Excerto escolhido –
****

A pintura escrita decorrente do surto de informalismo de raiz oriental que referimos e dos movimentos de vanguarda como COBRA ou entre nós o KWY (1958 a 1968) iria florescer em percursos tão diversos como os de Escada, Eurico Gonçalves, Manuel Baptista, João Vieira, Emerenciano ou António Sena e na via única inaugurada com Ana Hatherly, nos seus Mapas da Imaginação e da Memória, a sua criação de alfabetos de pura visualidade. O que não pode ser dito.
“Escrevo para dizer o que não pode ser dito.”
Ana Hatherly – A Idade da Escrita

“Je n’ écris pas. La vie fait texte à partir de mon corps. Je suis déjà du texte.”
Helene Cixous  La Venue à l¹Écriture.

Teresa Lobo dá continuidade a esta linha da arte do século XX e à nobre tradição da cultura portuguesa que desde o Barroco, estudado precisamente por Ana Hatherly, une pensamento e expressão plástica. Aos enigmas que brilharam nos jogos conceptuais e visuais do Barroco, ela contrapõe a modernidade e o fulgor da essencial gestualidade, uma nova forma de se relacionar com o real ao modo do “calígrafo” que Michaux poeticamente descreve e de cuja arte ela se aproxima, inconscientemente, mais do que de qualquer tendência conhecida e reconhecida.
Na sua anterior exposição que visitámos sentimo-la a ensaiar os passos de um alfabeto de signos volúveis, letras diluídas, sinais seduzidos pelo invisível tanto como pela beleza e o mistério do visível, tentando atingir e por vezes atingindo mesmo aquele ponto subtil onde visível e invisível não se distinguem mais, realidade inconclusa de uma majestosa e sensorial visualidade, vulnerabilidade, que não se basta a si mesma, mas parece vibrar no esplendor do milagre e da assombração.
A tinta possuída de uma alma, a explosão dos gestos em cometas de uma noite que é a pura respiração do silêncio. Pontes, firmamentos, oceanos, correntes, rastos de uma emoção que deseja habitar e ser habitada. Rasgões, feridas, sulcos, no tecido das aparências, paisagens de uma doçura por descobrir, mapas de uma evasão que é voo contido e explosão anunciada. Paisagens escritas de uma alma que inventa com a sua língua, a língua do mundo. Concentração e expansão, simplicidade e Caos, vertical e horizontal, rotação e queda, grandes movimentos e ritmos, mas também o balbuciar hesitante de incontidas delícias, pequenos temores, e tremores, tudo o que não acha expressão na língua, escrita, consentida.

 

Escrita outra que Hélène Cixous inventa ela também: ³(S) não escrevo. A vida faz texto a partir do meu corpo. Eu já sou texto, A História, o amor, a violência, o tempo, o trabalho, o desejo inscrevem-no no meu corpo, vou onde se dá a escutar a “escrita fundamental”, a língua corpo na qual se traduzem todas as línguas das coisas, os actos e os seres, no meu próprio seio, o conjunto do real trabalhado na minha carne, captado pelos meus nervos, pelos meus sentidos, pelo labor de todas as minhas células, projectado, analisado, recomposto num livro.”(3) Ou no conjunto destes signos em mutação. Também a filósofa poeta espanhola Maria Zambrano evoca estas “palavras” outras, signos, sementes: “elas saltam de modo diáfano, promessa de uma ordem sem sintaxe, de uma unidade sem síntese, abolindo todo o relacionar, rompendo por vezes a concatenação. Suspensas, construtoras de plenitude, ainda que seja num suspiro.” (4)

****

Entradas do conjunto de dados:

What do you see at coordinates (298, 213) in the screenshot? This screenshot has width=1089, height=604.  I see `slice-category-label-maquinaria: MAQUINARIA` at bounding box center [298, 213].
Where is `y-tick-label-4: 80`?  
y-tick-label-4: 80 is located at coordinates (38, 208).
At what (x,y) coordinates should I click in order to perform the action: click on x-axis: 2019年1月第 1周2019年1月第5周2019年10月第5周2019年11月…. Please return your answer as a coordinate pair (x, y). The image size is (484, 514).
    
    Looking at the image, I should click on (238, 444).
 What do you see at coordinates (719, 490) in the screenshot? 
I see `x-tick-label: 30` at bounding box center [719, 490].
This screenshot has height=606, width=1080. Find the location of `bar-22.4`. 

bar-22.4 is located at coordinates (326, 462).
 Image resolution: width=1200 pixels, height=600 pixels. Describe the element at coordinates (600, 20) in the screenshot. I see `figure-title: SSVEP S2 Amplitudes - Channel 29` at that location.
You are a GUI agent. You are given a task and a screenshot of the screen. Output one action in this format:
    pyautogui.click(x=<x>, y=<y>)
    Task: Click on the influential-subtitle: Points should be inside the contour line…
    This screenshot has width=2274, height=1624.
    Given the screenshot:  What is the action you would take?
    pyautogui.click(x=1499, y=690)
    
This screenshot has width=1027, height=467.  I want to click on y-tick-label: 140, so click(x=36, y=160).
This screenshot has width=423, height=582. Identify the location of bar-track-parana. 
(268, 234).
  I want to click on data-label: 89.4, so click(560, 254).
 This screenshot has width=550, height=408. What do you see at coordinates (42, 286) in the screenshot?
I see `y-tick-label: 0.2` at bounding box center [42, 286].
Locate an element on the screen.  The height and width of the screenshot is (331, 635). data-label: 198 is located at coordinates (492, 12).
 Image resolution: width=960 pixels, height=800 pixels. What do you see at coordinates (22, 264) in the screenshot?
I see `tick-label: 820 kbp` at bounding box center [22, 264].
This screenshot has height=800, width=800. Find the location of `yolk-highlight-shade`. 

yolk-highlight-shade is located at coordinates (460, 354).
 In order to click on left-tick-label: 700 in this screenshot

****

Instruções –
Responda às seguintes perguntas com base no excerto sobre a pintura de Teresa Lobo:
(a) Entre que anos se situa o movimento KWY?
(b) Que período da cultura portuguesa foi estudado por Ana Hatherly?
(c) Como é apresentada Maria Zambrano?

Exercício resolvido –
(a) Entre 1958 e 1968.
(b) O Barroco.
(c) Como a filósofa poeta espanhola.